Paul Merton is a Bafta award-winning presenter, writer, actor and comedian, known for his improvisation skills and deadpan humour.

In a 2007 public poll, he was voted as one of the 10 greatest wits of all time.

He is well known for his regular appearances as a team captain on the BBC's Have I Got News For You and has also appeared as a regular panellist on Radio 4's Just a Minute. He has won Top TV Comedy Personality at the British Comedy Awards and after several nominations, he won a Bafta in 2003.

Here are his top 10 tips for being a comedian.

1. Make people laugh

My Dad had a lively sense of humour, he was always cracking jokes. I think perhaps that gave me the idea that being funny was a good way to behave, but I think it was going to the circus and seeing the clowns that had a big impact on me growing up.

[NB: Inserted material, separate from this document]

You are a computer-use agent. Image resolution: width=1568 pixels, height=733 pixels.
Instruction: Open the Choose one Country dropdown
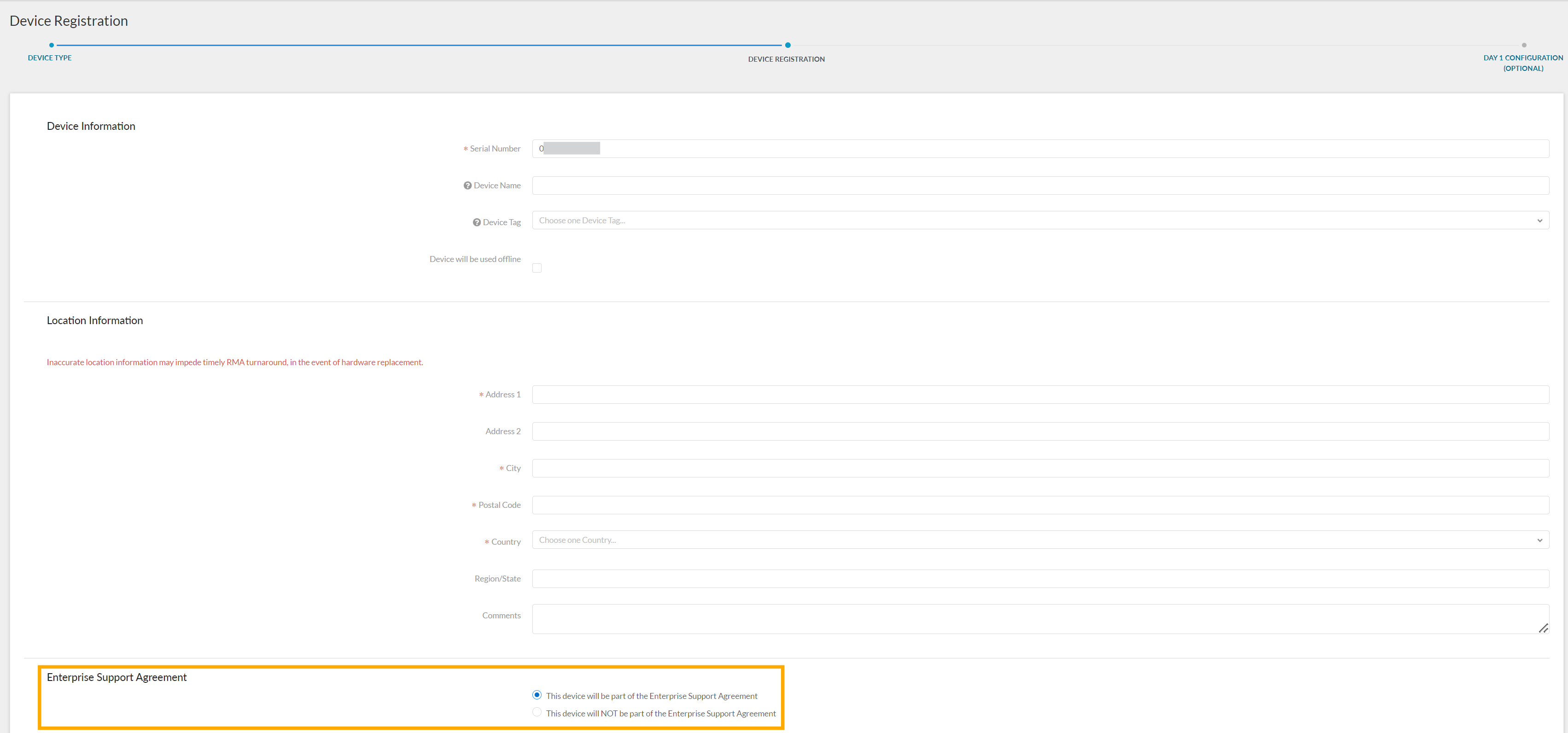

When I was about 10 years old, I used to know a lot of jokes culled from children's comics and things, but eventually I got to an age where I realised that you have to write your own stuff.

Making your friends laugh at school or in the office is not the same as getting up on stage and making a bunch of people who don't know who you are laugh. But it is a step in the right direction and being funny around your friends is certainly one way of practising.

Get on stage and give it a go, that's the first thing you should do. That will tell you a lot. You could try it with a bunch of jokes which you've cribbed from the internet and pretend they're your own the first time.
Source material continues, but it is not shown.